[Start Source]

Thursday 26th December 2006

This page is incomplete but I have put it in because it marks a stage.

Composition, teaching aids, depiction of feeling.

The problem with using symbolic images

Painting is not really a story telling medium, nor is it good at conveying abstract ideas. However, as demonstrated during the renaissance it can be used to illustrate stories and sometimes, with considerable assistance from symbols, ideas. Often, even when the meaning of the symbols has been lost it is possible to infer a meaning from them. Nevertheless, in general, in order to understand an illustrative image full of symbols the viewer needs to know the story, the symbols and what they represent.

For instance it is difficult to understand what my pictures: Christmass Card, how we pacified our genocidal neighbours and especially genocide in Rwanda refer to without additional explanation. Both the "genocidal neighbours" and "Rwanda" paintings contain very specific elements

An example of this is provided by my Iraq Christmass Card and the Israeli Separation wall. When I showed these in a bar at the Playa de Daimuz in Spain quite a few people knew nothing about the war against Iraq and even fewer knew about the separation wall. This seriously inhibited people's ability to appreciate the pictures. I had provided some printed explanatory material but its form and manner of presentation was unsatisfactory. These problems were much greater with the genoicide in Rwanda. By contrast people seem to have no difficulty in understanding Our Garden of Eden. I think this is because it is easy to build a story around the symbols. The central question then is how to deal with less easily illustrated subjects.

The picture as a teaching aid

About a year before painting these pictures I had met a Mormon who was part of a team from the church of the Latter-day Saints prosyletising in the north (of Ireland). I sat next to him on the bus from Belfast to Derry and took advantage of the situation to interrogate him. In the course of this I complemented him on the fine set of illustrations at the back of his Book of Mormon. I later discovered that these were famous pictures not least because of their having been painted by Arnold Friberg, the man employed by Cecil B. De Mille to design some of the set pieces in his film "the Ten Commandments". My Mormon companion then proceeded to use these pictures as a teaching aid, pointing as he explained: here is Jesus, here are Aztec temples, here are the gentiles, etc. The memory of this meeting and his Book of Mormon which he gave me, stayed with me and eventually suggested a solution to the painting problem I am discussing: that of how to paint pictures illustrating complex ideas in the absence of a public common iconography.

[End Source]
[Start Dataset excerpt]

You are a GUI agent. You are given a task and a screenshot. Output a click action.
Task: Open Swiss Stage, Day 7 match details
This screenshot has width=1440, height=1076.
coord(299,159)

[End Dataset excerpt]

* Problems
**1)** According to the essay on symbolic images in painting, why did viewers have no difficulty understanding Our Garden of Eden?
**2)** Carry on the essay about symbolic images in painting from the point where the text stops.

* Outputs by task
**1)** Viewers found Our Garden of Eden easy to understand because it is easy to build a story around its symbols. Unlike the pictures about Iraq, the separation wall and Rwanda, it did not depend on the viewer already knowing the events and what the symbols stood for.

**2)**
The need for a common iconography

During the Renaiscance it was normal for painters to produce pictures with titles such as Tobias and the Angel, Peace and War, etc. The pictures would contain identifiable figures which could then serve as the focus for a discussion, for instance concerning morality. The way in which the figures were posed, how they related to each other and the context in which this was taking place would all go towards favouring some explanations over others.

The patrons of the time were part of a community whose members shared a common educational background. Thus it could be assumed that an educated man or woman would know what a painting such as "Peace and War" referred to. This allowed painters to speak of complex ideas in ways it is difficult for us to do today.

There currently exists in the western world, no common base of stories or iconography. This is a unwelcome restriction on a painter's ability to express complex ideas clearly. However, there is a possible solution which will need refining before it becomes maximally effective. It is to make use of the ubiquitous and currently close to idiotic Artist's Statement.

The Fogra also known as the Artist's Statement

It has become recent practice, possibly because of the loss of a common symbolic language, for exhibitions to be accompanied by an Artist's Statement which typically is incontinent post-modernist tosh.

I used to argue that this statement ought strictly to be an integral part of the work since in my opinion a work of art ought to be complete in itself. It should not require explanation. My point was that if the work required an explanantion then the artist had done a poor job. It was up to the art critic and not the artist to provide additional material regarding the artist's interests, motives and technical innovations. Things have now gone well beyond this. On a recent visit to the Tate Modern I discovered that beside each painting was a piece of paper not only explaining the work but also informing the viewer how to go about appreciating it. ARRGGHHH!!!! In their churches the priests now interpret the art to the public. The Philistines have indeed taken over the world.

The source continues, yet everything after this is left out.